| TASK DESCRIPTION |
All entries below must be reproduced without a single change.

[Start of Attachment]

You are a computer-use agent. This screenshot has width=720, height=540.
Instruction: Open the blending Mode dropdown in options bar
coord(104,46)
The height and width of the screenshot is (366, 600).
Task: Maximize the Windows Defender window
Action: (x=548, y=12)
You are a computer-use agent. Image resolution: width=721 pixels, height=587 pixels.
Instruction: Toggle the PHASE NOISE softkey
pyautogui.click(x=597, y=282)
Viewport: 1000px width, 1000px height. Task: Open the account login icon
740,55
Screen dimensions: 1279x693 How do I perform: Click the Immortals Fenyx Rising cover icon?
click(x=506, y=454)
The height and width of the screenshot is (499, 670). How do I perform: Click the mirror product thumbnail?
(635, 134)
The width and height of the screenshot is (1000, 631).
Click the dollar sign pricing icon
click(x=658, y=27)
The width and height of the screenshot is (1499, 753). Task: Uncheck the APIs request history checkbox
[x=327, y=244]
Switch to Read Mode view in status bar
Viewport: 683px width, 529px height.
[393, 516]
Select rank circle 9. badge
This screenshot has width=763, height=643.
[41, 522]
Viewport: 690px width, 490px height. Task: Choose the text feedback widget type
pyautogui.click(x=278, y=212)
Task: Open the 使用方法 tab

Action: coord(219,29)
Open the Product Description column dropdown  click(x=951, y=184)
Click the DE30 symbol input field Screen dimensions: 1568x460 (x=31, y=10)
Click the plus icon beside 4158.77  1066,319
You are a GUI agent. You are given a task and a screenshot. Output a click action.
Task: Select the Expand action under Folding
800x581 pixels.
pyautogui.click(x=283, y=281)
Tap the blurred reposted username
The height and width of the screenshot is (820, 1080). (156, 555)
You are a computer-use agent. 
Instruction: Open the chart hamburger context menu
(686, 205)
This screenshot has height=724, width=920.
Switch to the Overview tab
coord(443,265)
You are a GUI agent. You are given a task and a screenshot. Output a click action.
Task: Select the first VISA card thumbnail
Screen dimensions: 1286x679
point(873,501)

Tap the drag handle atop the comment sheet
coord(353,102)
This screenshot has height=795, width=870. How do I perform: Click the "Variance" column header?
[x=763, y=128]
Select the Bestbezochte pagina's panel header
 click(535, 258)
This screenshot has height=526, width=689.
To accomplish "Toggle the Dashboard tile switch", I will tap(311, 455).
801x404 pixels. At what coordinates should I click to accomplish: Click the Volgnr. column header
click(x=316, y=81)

[End of Attachment]

| RESULT |
You are a computer-use agent. This screenshot has width=720, height=540.
Instruction: Open the blending Mode dropdown in options bar
coord(104,46)
The height and width of the screenshot is (366, 600).
Task: Maximize the Windows Defender window
Action: (x=548, y=12)
You are a computer-use agent. Image resolution: width=721 pixels, height=587 pixels.
Instruction: Toggle the PHASE NOISE softkey
pyautogui.click(x=597, y=282)
Viewport: 1000px width, 1000px height. Task: Open the account login icon
740,55
Screen dimensions: 1279x693 How do I perform: Click the Immortals Fenyx Rising cover icon?
click(x=506, y=454)
The height and width of the screenshot is (499, 670). How do I perform: Click the mirror product thumbnail?
(635, 134)
The width and height of the screenshot is (1000, 631).
Click the dollar sign pricing icon
click(x=658, y=27)
The width and height of the screenshot is (1499, 753). Task: Uncheck the APIs request history checkbox
[x=327, y=244]
Switch to Read Mode view in status bar
Viewport: 683px width, 529px height.
[393, 516]
Select rank circle 9. badge
This screenshot has width=763, height=643.
[41, 522]
Viewport: 690px width, 490px height. Task: Choose the text feedback widget type
pyautogui.click(x=278, y=212)
Task: Open the 使用方法 tab

Action: coord(219,29)
Open the Product Description column dropdown  click(x=951, y=184)
Click the DE30 symbol input field Screen dimensions: 1568x460 (x=31, y=10)
Click the plus icon beside 4158.77  1066,319
You are a GUI agent. You are given a task and a screenshot. Output a click action.
Task: Select the Expand action under Folding
800x581 pixels.
pyautogui.click(x=283, y=281)
Tap the blurred reposted username
The height and width of the screenshot is (820, 1080). (156, 555)
You are a computer-use agent. 
Instruction: Open the chart hamburger context menu
(686, 205)
This screenshot has height=724, width=920.
Switch to the Overview tab
coord(443,265)
You are a GUI agent. You are given a task and a screenshot. Output a click action.
Task: Select the first VISA card thumbnail
Screen dimensions: 1286x679
point(873,501)

Tap the drag handle atop the comment sheet
coord(353,102)
This screenshot has height=795, width=870. How do I perform: Click the "Variance" column header?
[x=763, y=128]
Select the Bestbezochte pagina's panel header
 click(535, 258)
This screenshot has height=526, width=689.
To accomplish "Toggle the Dashboard tile switch", I will tap(311, 455).
801x404 pixels. At what coordinates should I click to accomplish: Click the Volgnr. column header
click(x=316, y=81)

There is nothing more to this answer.